Die Erdbeobachtung mit SAR-Instrumenten ermöglicht neue Anwendungsfelder, die über die reine Interpretation der abgebildeten Grauwerte der Radar-Rückstreuung hinausgehen. SAR-Daten beinhalten komplex kodiert die Information über die exakte Lage, die Bewegung, Struktur und elektromagnetische Eigenschaften eines jeden reflektierenden Objektes im Bild. Da SAR-Instrumente wie die deutschen Radar-Satelliten TerraSAR-X und TanDEM-X aktive, kohärent aufzeichnende Systeme sind, können durch die eigene „Beleuchtung“ - unabhängig von Sonnenstand oder anderen äußeren Einflüssen - Aufnahmen unter exakt den gleichen Bedingungen wiederholt werden. So kann auch aus den kleinsten Änderungen in den komplexen SAR-Daten zweier Aufnahmen direkt auf physikalische Änderungen in der Signalausbreitung, Entfernung und Reflektionsmechanismen geschlossen werden.

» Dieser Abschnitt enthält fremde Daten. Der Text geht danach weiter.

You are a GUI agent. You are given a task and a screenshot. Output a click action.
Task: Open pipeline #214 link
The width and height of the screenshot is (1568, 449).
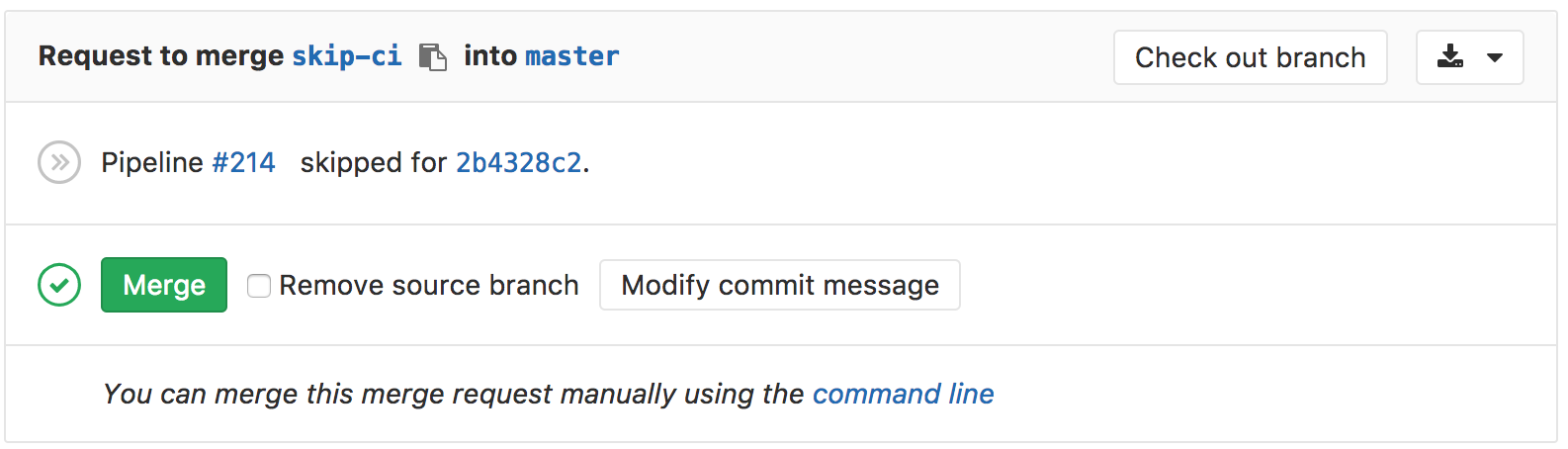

Die verbreitetste Anwendung der SAR-Daten ist Nutzung der Interferometrie, bei der - in Form von Bruchteilen der Radar-Wellenlängen (als Phasendifferenz) gemessene - Entfernungsunterschiede analysiert werden. Entweder als differentielle Interferometrie, bei der z.B. lokale Hebungen und Senkungen am Boden zwischen mehreren Überflügen sichtbar werden oder der Produktion von Höhenmodellen, bei der die Entfernungsunterschiede die sich durch leicht unterschiedliche Blickwinkel ergeben (verwandt mit 3D-Rekonstruktion aus Stereo-Bildern). Phasen sind leider nur eindeutig messbar, wenn die Unterschiede kleiner als eine Wellenlänge sind, da der Wert auch mehrere Wellenlängenzyklen beinhalten kann (Phasen-Mehrdeutigkeit). Da sich aber z.B. Vegetationsflächen zwischen den Überflügen von Satelliten leicht um mehrere cm (also im Bereich der Wellenlängen) verändern und somit „inkohärent“ – also verrauscht - werden, stützt sich die erste Technik nicht auf den ganzen Bildinhalt sondern oft nur auf „stabile Punkte“ - wie Gebäudekanten oder Laternenpfahle – deren Bewegung millimetergenau über Monate oder Jahre verfolgt werden kann. Die Satellitenmission TanDEM-X hingegen nutzt simultane Aufnahmen der zwei Radar-Satelliten mit einigen hundert Metern Abstand um aus sub-millimeter kleinen Laufzeit- und Phasenunterschieden in den beiden empfangenen Reflektions-Signalen großflächig ein hochgenaues „3D“ Modell des gesamten Globus zu erstellen. Dieses Digitale Höhenmodell (Digital Elevation Model, DEM) entsteht in einem mehrjährigen Aufnahme- und Verarbeitungsprozess.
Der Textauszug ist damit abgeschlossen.